◆ TRY IT
Work out how many lines in the entries below include the word "agent", and give only that figure.

(Items listed in a dataset)
○ ○ ○ ○

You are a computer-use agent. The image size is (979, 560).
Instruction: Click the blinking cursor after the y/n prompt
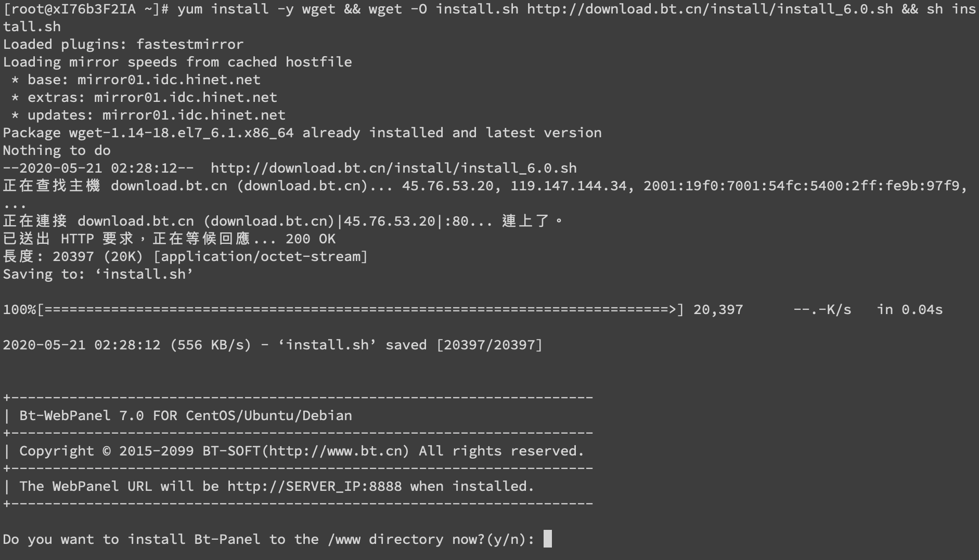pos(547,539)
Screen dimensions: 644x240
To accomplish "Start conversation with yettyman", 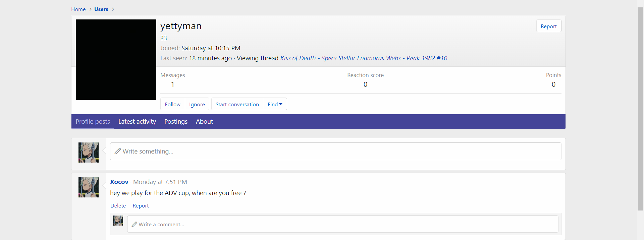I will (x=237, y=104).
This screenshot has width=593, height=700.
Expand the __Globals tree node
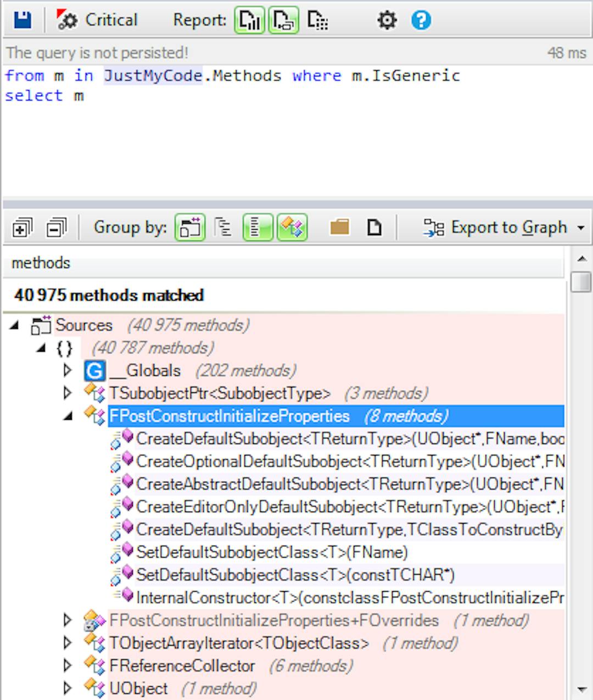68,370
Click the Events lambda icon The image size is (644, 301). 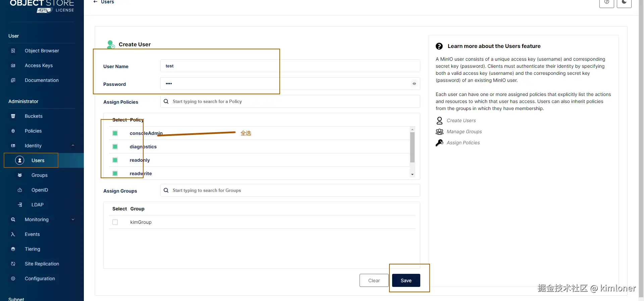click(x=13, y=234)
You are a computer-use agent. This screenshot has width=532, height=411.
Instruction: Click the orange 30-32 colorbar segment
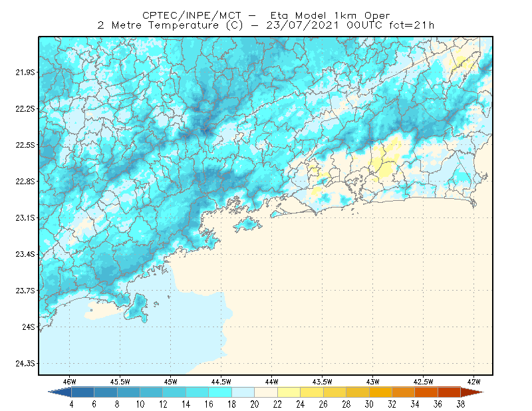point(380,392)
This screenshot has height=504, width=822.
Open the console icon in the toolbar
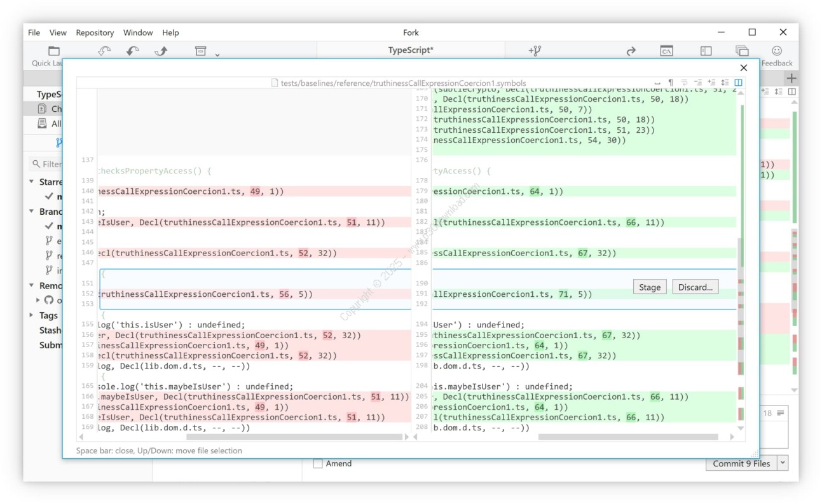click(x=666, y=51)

○ ○ ○ ○

◆ SOLUTION
2